WORK INSTRUCTIONS
In the listing below, find the line that contains "Política de Cookies (453, 850)" and the line that contains "AS PERGUNTAS DA TV TAPERA (347, 2120)". Quote both and every line between them, exactly, and nothing more.

RECORDS FOR THE TASK
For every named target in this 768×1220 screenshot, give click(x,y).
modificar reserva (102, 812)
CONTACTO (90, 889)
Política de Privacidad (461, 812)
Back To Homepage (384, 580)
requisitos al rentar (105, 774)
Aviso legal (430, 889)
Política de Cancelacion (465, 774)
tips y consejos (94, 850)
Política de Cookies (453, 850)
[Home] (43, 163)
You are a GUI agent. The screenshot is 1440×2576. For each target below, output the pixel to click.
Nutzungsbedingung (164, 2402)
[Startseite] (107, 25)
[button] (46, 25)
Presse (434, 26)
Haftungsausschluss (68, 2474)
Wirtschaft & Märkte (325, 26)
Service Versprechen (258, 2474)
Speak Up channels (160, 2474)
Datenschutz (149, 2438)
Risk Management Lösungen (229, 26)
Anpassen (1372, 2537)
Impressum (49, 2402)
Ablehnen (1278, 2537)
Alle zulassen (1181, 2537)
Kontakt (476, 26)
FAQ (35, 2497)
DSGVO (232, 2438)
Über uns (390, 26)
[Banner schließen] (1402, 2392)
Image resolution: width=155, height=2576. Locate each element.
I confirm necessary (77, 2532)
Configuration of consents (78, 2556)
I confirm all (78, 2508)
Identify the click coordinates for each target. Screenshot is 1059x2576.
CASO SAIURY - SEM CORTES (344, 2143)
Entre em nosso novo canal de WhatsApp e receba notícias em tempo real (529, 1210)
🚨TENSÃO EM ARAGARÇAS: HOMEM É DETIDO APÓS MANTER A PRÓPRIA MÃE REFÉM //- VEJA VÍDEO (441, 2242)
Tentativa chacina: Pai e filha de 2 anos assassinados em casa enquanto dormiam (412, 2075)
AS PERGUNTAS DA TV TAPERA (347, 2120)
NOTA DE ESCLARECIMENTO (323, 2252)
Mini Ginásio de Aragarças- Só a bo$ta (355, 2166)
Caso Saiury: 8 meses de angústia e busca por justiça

EXERCISE ANSWER
Política de Cookies (453, 850)
[Home] (43, 163)
You are a GUI agent. The screenshot is 1440×2576. For each target below, output the pixel to click.
Nutzungsbedingung (164, 2402)
[Startseite] (107, 25)
[button] (46, 25)
Presse (434, 26)
Haftungsausschluss (68, 2474)
Wirtschaft & Märkte (325, 26)
Service Versprechen (258, 2474)
Speak Up channels (160, 2474)
Datenschutz (149, 2438)
Risk Management Lösungen (229, 26)
Anpassen (1372, 2537)
Impressum (49, 2402)
Ablehnen (1278, 2537)
Alle zulassen (1181, 2537)
Kontakt (476, 26)
FAQ (35, 2497)
DSGVO (232, 2438)
Über uns (390, 26)
[Banner schließen] (1402, 2392)
Image resolution: width=155, height=2576. Locate each element.
I confirm necessary (77, 2532)
Configuration of consents (78, 2556)
I confirm all (78, 2508)
Identify the click coordinates for each target. Screenshot is 1059x2576.
CASO SAIURY - SEM CORTES (344, 2143)
Entre em nosso novo canal de WhatsApp e receba notícias em tempo real (529, 1210)
🚨TENSÃO EM ARAGARÇAS: HOMEM É DETIDO APÓS MANTER A PRÓPRIA MÃE REFÉM //- VEJA VÍDEO (441, 2242)
Tentativa chacina: Pai e filha de 2 anos assassinados em casa enquanto dormiam (412, 2075)
AS PERGUNTAS DA TV TAPERA (347, 2120)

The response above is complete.